Problem to work on: Reproduce every line of the records below verbatim, leaving out the pictures.

-- begin Data for this exercise --

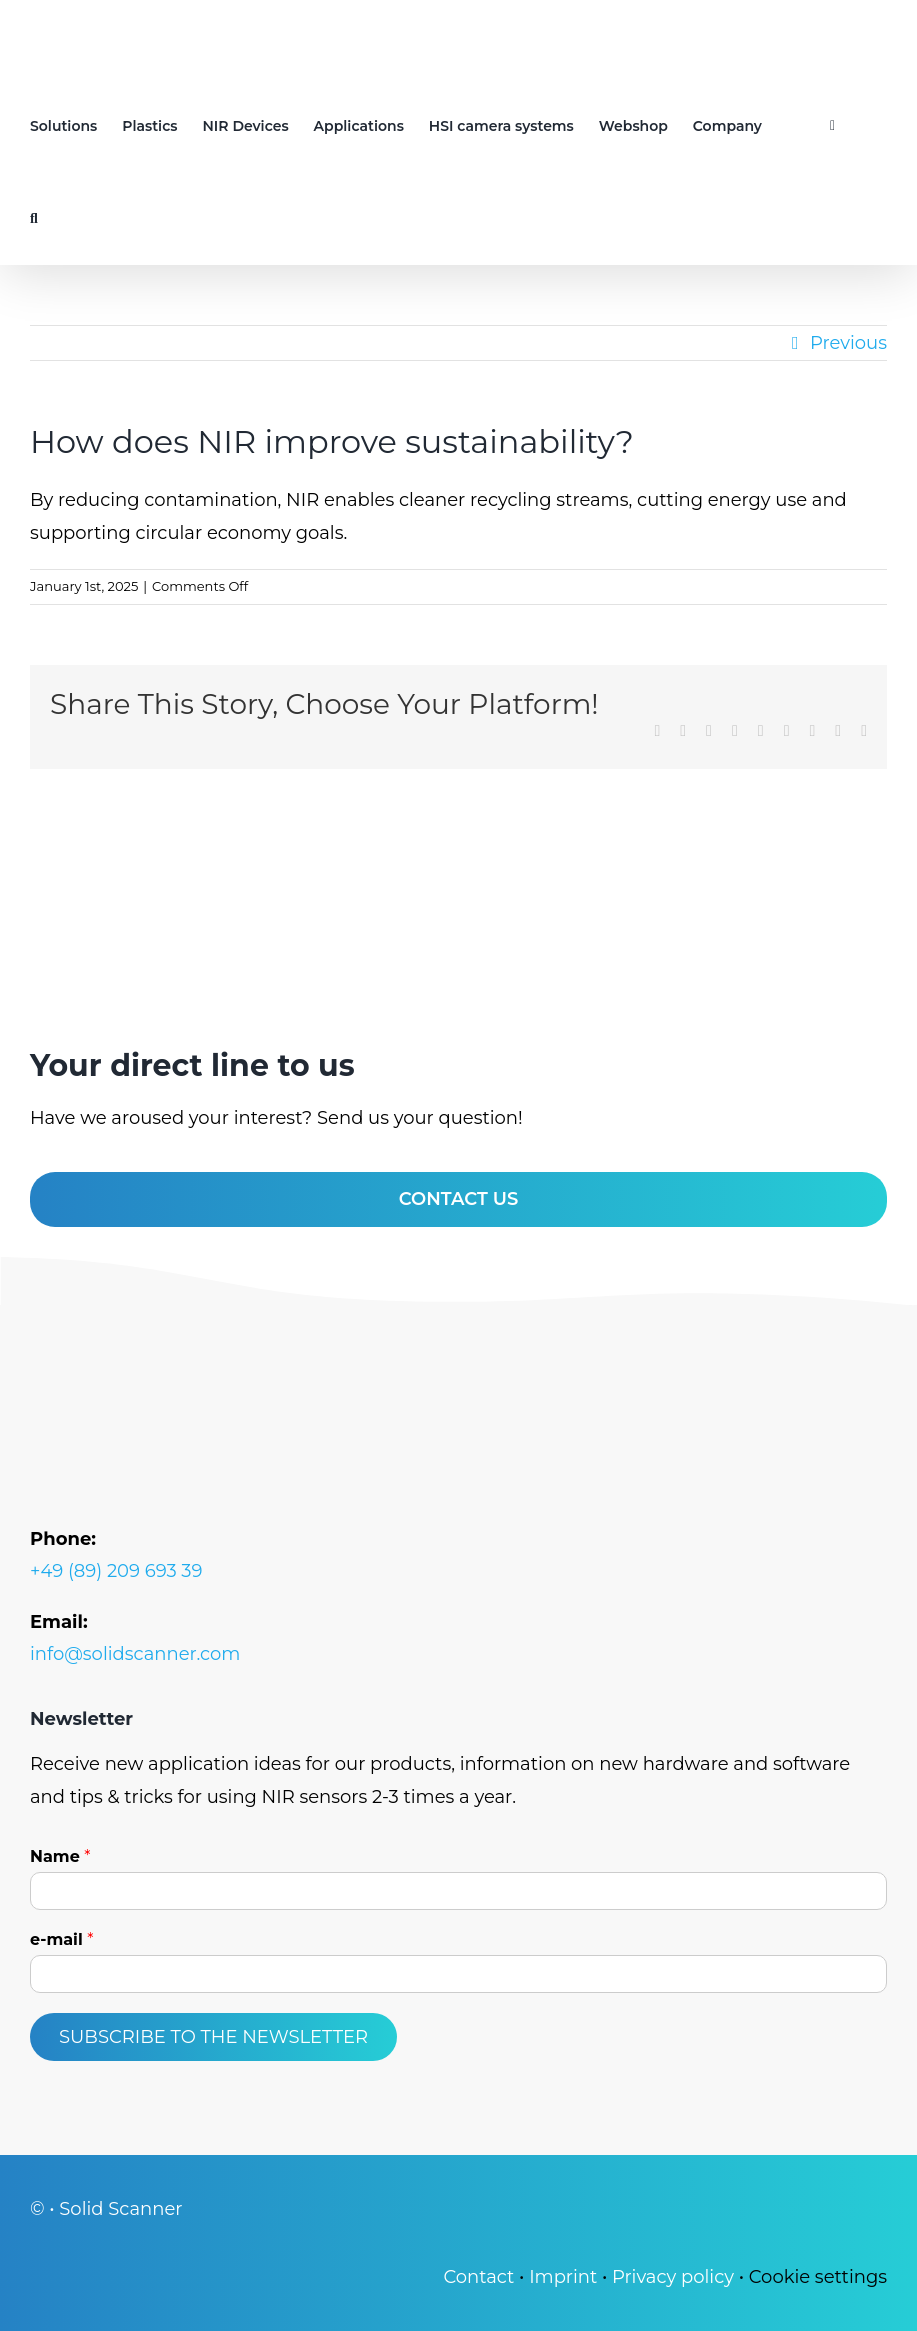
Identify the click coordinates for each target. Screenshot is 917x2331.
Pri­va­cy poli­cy (673, 2277)
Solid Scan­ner (120, 2209)
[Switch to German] (796, 125)
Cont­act (478, 2277)
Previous (848, 343)
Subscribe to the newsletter (213, 2037)
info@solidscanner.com (135, 1654)
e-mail (61, 1939)
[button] (34, 218)
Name (60, 1856)
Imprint (563, 2277)
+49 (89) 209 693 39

-- end Data for this exercise --

Finished exercise:
Identify the click coordinates for each target. Screenshot is 917x2331.
Pri­va­cy poli­cy (673, 2277)
Solid Scan­ner (120, 2209)
[Switch to German] (796, 125)
Cont­act (478, 2277)
Previous (848, 343)
Subscribe to the newsletter (213, 2037)
info@solidscanner.com (135, 1654)
e-mail (61, 1939)
[button] (34, 218)
Name (60, 1856)
Imprint (563, 2277)
+49 (89) 209 693 39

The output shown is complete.